I docenti di storia economica raccontano che in passato altre unioni monetarie si sono disciolte, a cominciare dalla moneta unica americana alla vigilia della guerra civile del 1861. Ma quelli erano altri tempi. Più vicina e comparabile è invece la rottura dell'unione monetaria Austro-ungarica del 1919: la separazione avvenne ristampando sulle banconote dismesse il valore della valuta da reintrodurre, ma alcune zone dell'impero imposero ai cittadini prestiti forzati a favore dello Stato, controlli sui capitali e soprattutto sui viaggi all'estero in modo da impedire la fuga dei risparmiatori con valige piene di denaro da cambiare al più presto in altra valuta estera pregiata.

In teoria la Grecia o l'Italia, se volessero uscire dall'euro, potrebbero dunque fare altrettanto. Con il controllo sui movimenti di capitale e sui viaggi in Paesi esteri, i rispettivi Governi potrebbero avere il tempo di ristampare gli euro e di convertirli in nuova carta moneta. Il problema è che per arrivare a questo obiettivo servirebbero altre due misure da panico: il congelamento dei conti correnti fino alla loro conversione nella lira o nella dracma, che avverrebbe ovviamente con un tasso di cambio deciso del tutto arbitrariamente dalle autorità. E qui viene fuori un altro mostro: alle prime indiscrezioni su un ritorno alla vecchia valuta, la gente prenderebbe ovviamente d'assalto le banche per ritirare i depositi in euro e portarli all'estero prima che la banconote vengano ristampate. Chiudere le frontiere fino al change-over, una misura che era possibile nel 1919 ma che è oggi espressamente vietata dai Trattati europei, non sarebbe insomma sufficiente a evitare il caos. E ancora: per poter operare la conversione dei salari e dei redditi nella nuova valuta, il Parlamento dovrebbe approvare delle leggi ad hoc, che alla luce della drammatica perdita di valore sarebbero quanto minimo impopolari. Per i prestiti nazionali - dai mutui alle carte di credito - si profilerebbe poi un terremoto: i debiti dovrebbero essere immediatamente ridenominati nella nuova valuta in modo da evitare un'ondata di bancarotte istantanee delle famiglie, che vedrebbero il loro debito invariato ma i loro redditi ridotti al minimo per il ridottissimo valore delle nuove banconote.
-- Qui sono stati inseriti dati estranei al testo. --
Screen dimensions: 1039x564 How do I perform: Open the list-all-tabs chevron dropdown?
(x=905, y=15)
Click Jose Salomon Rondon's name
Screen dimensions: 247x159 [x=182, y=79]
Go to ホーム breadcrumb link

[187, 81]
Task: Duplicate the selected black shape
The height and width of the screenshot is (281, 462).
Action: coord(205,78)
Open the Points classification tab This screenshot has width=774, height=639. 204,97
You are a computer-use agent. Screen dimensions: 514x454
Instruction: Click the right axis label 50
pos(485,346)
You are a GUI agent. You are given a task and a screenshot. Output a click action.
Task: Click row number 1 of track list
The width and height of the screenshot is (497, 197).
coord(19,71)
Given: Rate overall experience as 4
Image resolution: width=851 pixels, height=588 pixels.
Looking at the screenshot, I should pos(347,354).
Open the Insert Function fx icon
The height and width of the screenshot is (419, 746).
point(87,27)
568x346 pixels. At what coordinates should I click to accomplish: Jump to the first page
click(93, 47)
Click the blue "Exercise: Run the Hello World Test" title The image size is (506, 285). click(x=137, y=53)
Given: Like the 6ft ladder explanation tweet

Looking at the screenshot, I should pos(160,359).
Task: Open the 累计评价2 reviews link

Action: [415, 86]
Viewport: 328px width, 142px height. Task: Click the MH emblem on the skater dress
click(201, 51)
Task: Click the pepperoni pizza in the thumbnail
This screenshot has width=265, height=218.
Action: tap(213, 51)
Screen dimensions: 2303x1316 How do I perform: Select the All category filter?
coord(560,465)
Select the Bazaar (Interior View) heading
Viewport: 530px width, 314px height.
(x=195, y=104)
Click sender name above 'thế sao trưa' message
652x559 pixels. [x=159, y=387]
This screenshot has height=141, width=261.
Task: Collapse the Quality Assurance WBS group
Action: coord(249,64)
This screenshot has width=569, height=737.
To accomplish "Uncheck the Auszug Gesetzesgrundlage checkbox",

I debitori privati - comprese le banche, che andrebbero immediatamente ricapitalizzate - non sarebbero invece in grado di convertire i loro debiti all'estero con la nuova valuta (chi mai direbbe sì alla dracma?) andando così quasi subito in bancarotta o default. Il contenzioso internazionale, ovviamente, esploderebbe. Il Governo, da parte sua, non starebbe meglio: impossibilitato ad andare sui mercati, e probabilmente snobbato dai vecchi partner europei, dovrebbe azzerare immediatamente il deficit, sospendendo di conseguenza il pagamento degli interessi ai creditori.
C'è infine una questione ancora più esplosiva: la sorte dei titoli di Stato. In linea teorica, il valore dei bond potrebbe tranquillamente essere riconvertito nella nuova valuta. Ma in base all'accordo europeo firmato dalla Grecia con le banche creditrici, il taglio del 50% nel valore del debito greco è stato accompagnato da un prudenziale trasferimento di "residenza" del debito di Atene: a regolare il contratto non sarà più il diritto greco, ma il diritto anglo-sassone. La ridenominazione dei titoli di Stato, insomma, non sarebbe possibile, mentre i crediti concessi dall'Europa alla Grecia resterebbero denominati in euro. Come se tutto ciò non bastasse, si aggiunge il caos del commercio e della vita di tutti i giorni: i negozi dovrebbero cambiare tutti i registratori di cassa, i computer andrebbero riprogrammati e persino le macchinette distributrici di bevande, tabacchi e altri generi sarebbero ritirate dal mercato per essere poi sostituite per accettare la nuova valuta.
Se pensare di uscire dall'euro è insomma un errore, farlo sarebbe una tragedia.